Divorce isn’t harmful to children, but conflict is. When discussing co-parenting, that’s why keeping the peace and respecting boundaries is essential. When a spouse remarries, that’s multiplied. Your place as a parent feels threatened by the new partner, but open communication and awareness of roles can help transition into the new family dynamic with minimal drama. You and your children are family for life, regardless of different household arrangements.

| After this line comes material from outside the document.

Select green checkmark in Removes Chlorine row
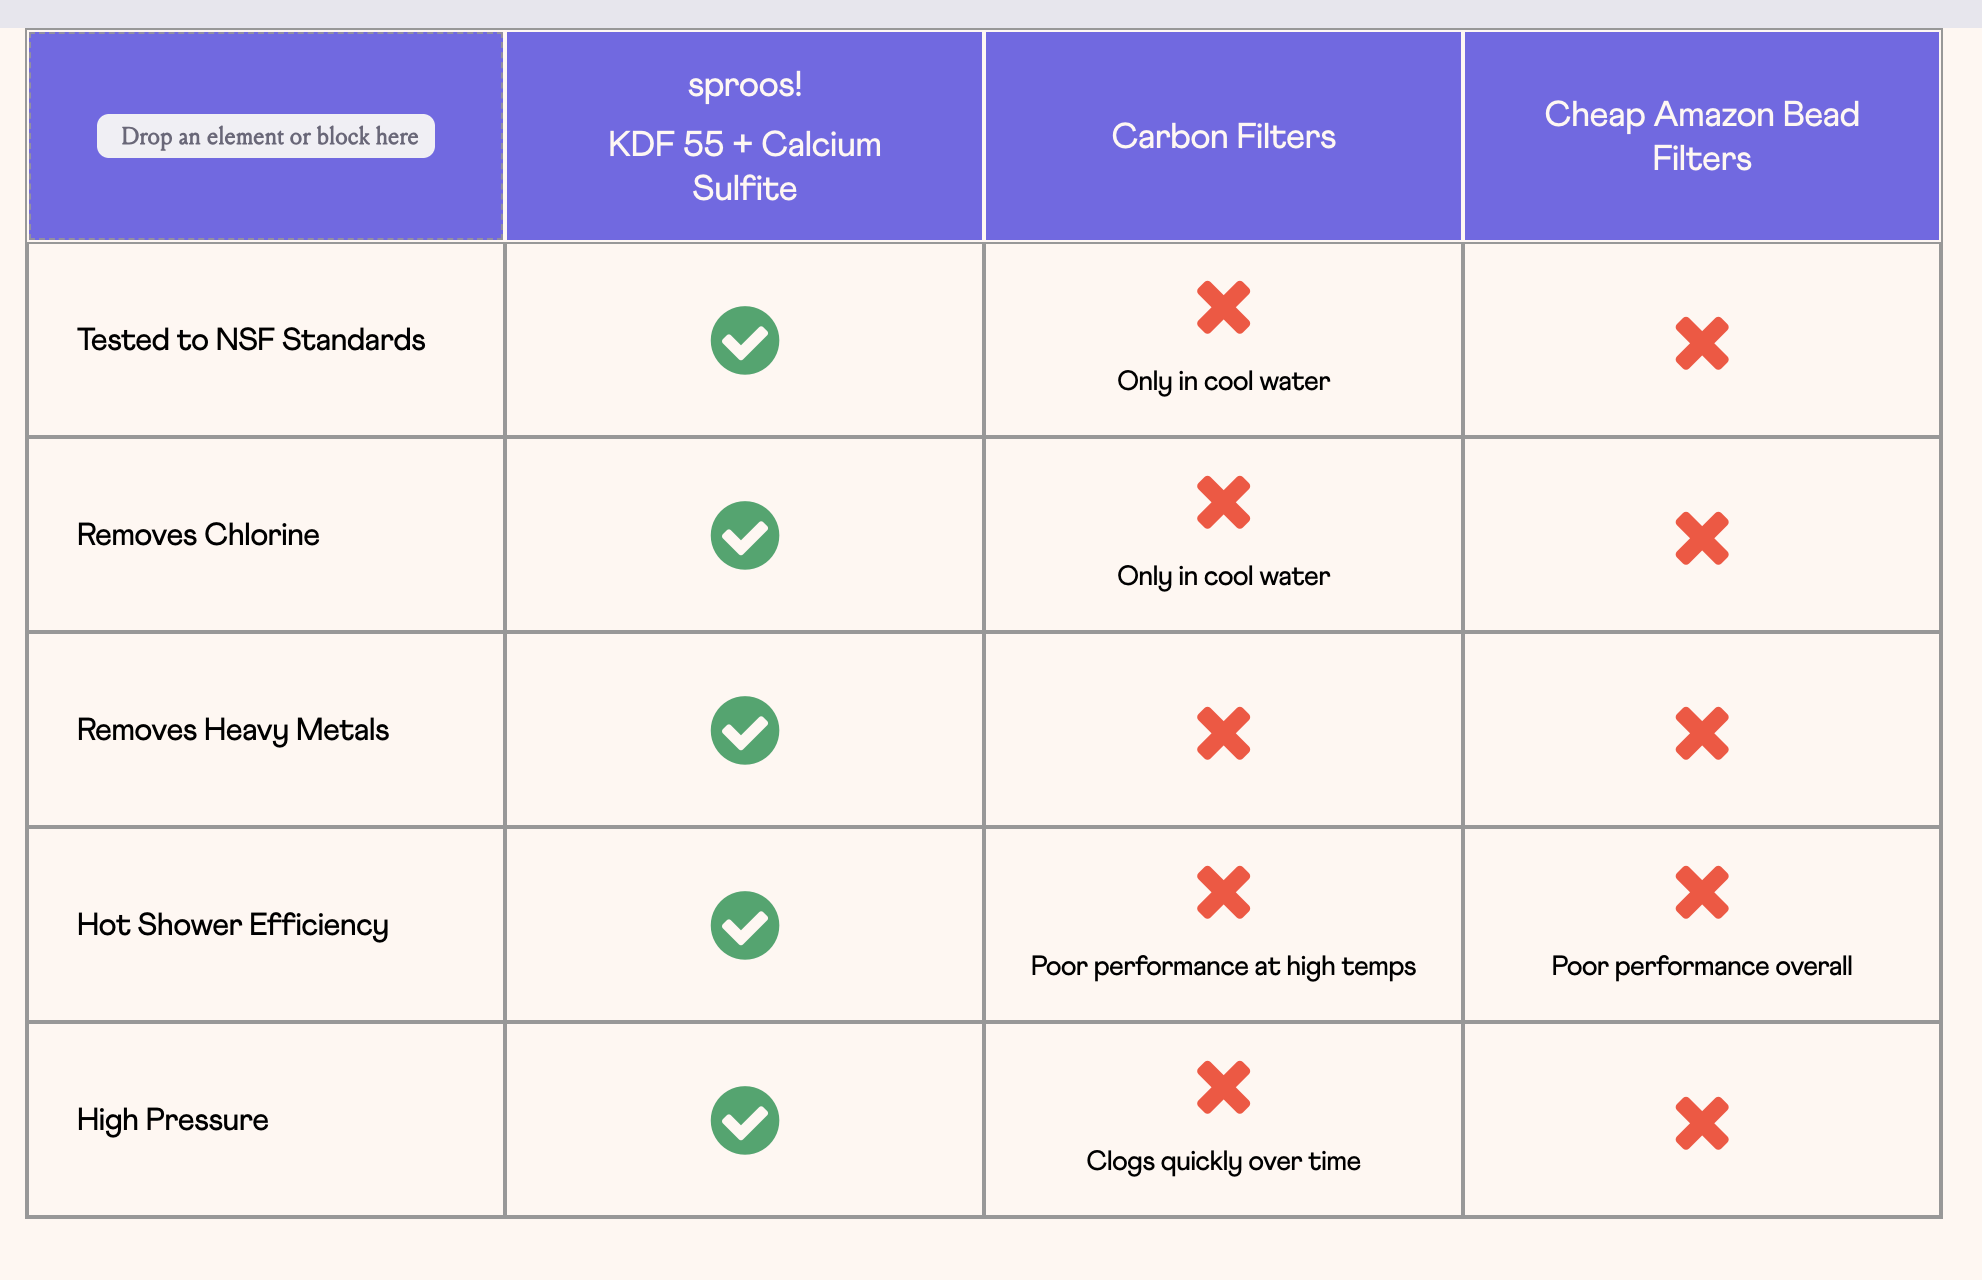 click(745, 536)
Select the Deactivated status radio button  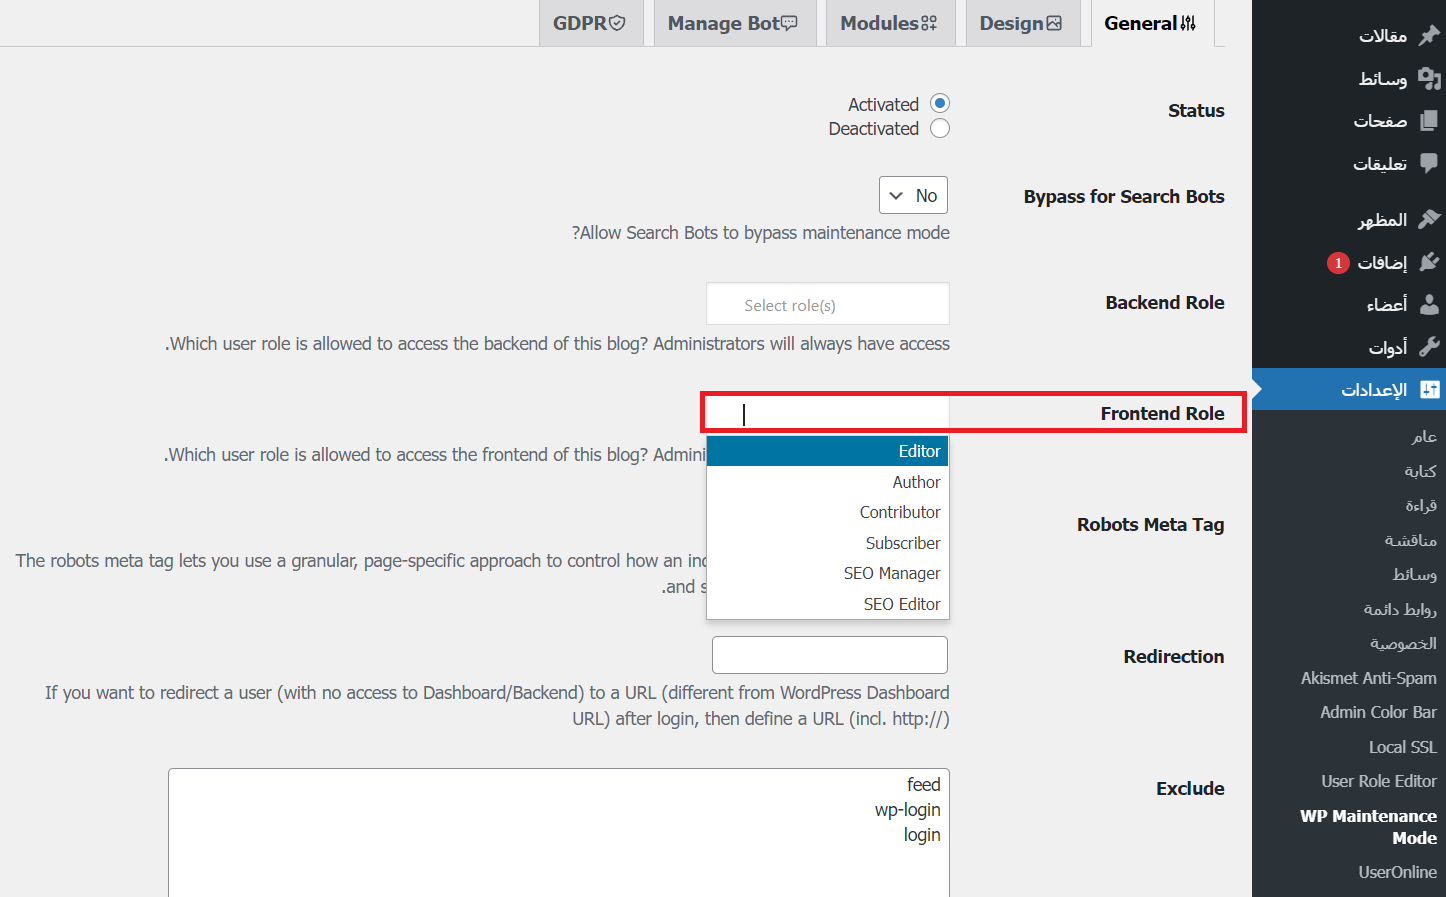pyautogui.click(x=939, y=129)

Bonds don’t disappear, they evolve due to circumstance. With a new stepmother in the mix, a mother’s role sometimes feels threatened and a child’s loyalty is put into question. Furthermore, women and men are often drawn to traditional gender roles that create further tension between steps and co-parents.
The stepparent role
Typically, a mother feels threatened or a stepmother feels unwelcome when the co-parenting relationships change. The new arrangement needs to bring the two sides together, cordially, without creating stress for your child.
Step parenting is a delicate dance of responsibility versus authority, where the new stepmother is expected to hold a parental role, but somewhat less than the birth parent. It’s generally expected that, for example, discipline will come from a birth parents while a ride to the piano lessons or school may come from a step.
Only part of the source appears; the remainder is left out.